The truth is that the levy of a duty may have no influence at all on domestic price; or it may raise the price of the dutiable commodity by its full amount; or it may have an effect intermediate between these extremes.[1]
(1) The first case is the simplest. A duty on a commodity which is produced within the country as cheaply as without, and sold as cheaply, ordinarily has no effect whatever. Of such levies there has been a plenty in our tariff history. Those on the staple agricultural products are the most familiar and conspicuous. In the log-rolling which is an almost universal concomitant of protective tariffs, the notion that a duty will surely be of benefit to domestic producers has caused our farming sections to insist on "their share" of the going favors, and to accept, nay demand, duties on wheat, corn, meat and meat products, which yet have been quite without industrial effect. There has been no more striking illustration of the average farmer's naïve state of mind on this subject than the bitter opposition aroused by the reciprocity treaty with Canada which the Taft administration proposed in 1910–11. The free admission of wheat contemplated by that treaty was supposed to portend disaster to the wheat growers of the northwest; though it was known to all the world that wheat was exported both from the United States and from Canada, and that it was the same in price (allowing for cost of transportation) in these two countries and in England. The range of commodities subjected to duties yet not at all affected by them, has been very wide, including not only agricultural staples, but many manufactured articles.

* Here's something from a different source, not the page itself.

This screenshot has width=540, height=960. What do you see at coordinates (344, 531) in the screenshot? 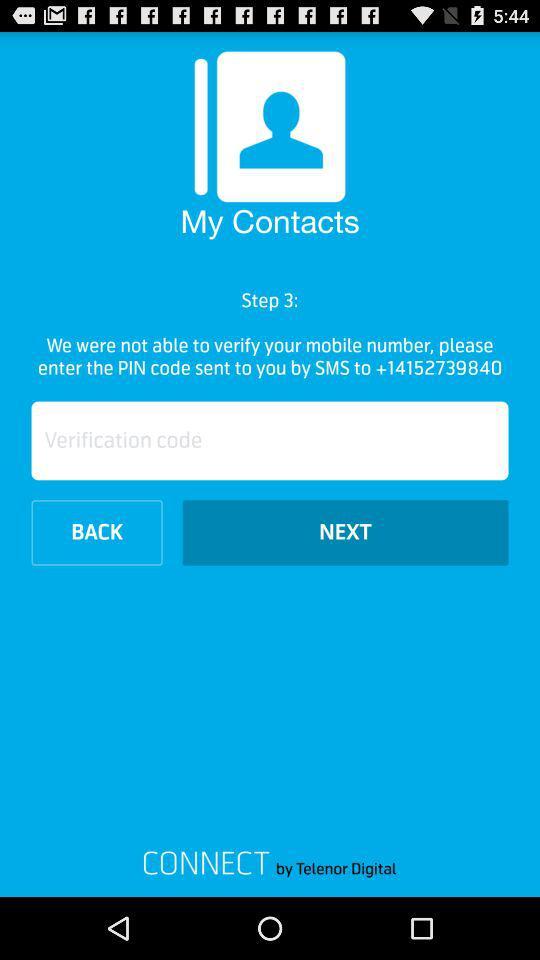
I see `next` at bounding box center [344, 531].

(2) The second case—that in which the price of the commodity rises by the full amount of the duty—is found when imports continue after its imposition. Nevertheless it is not so easy as may seem at first sight, to determine just how conclusive is the evidence from the fact of importation. It will appear, as we proceed in the discussion, that qualifications of various sorts need to be borne in mind.
- ↑ In this analysis I follow the method of Albert Gallatin, in his Free Trade Memorial of 1831; reprinted in the collection which I have edited, State Papers and Speeches on the Tariff, pp. 122–123.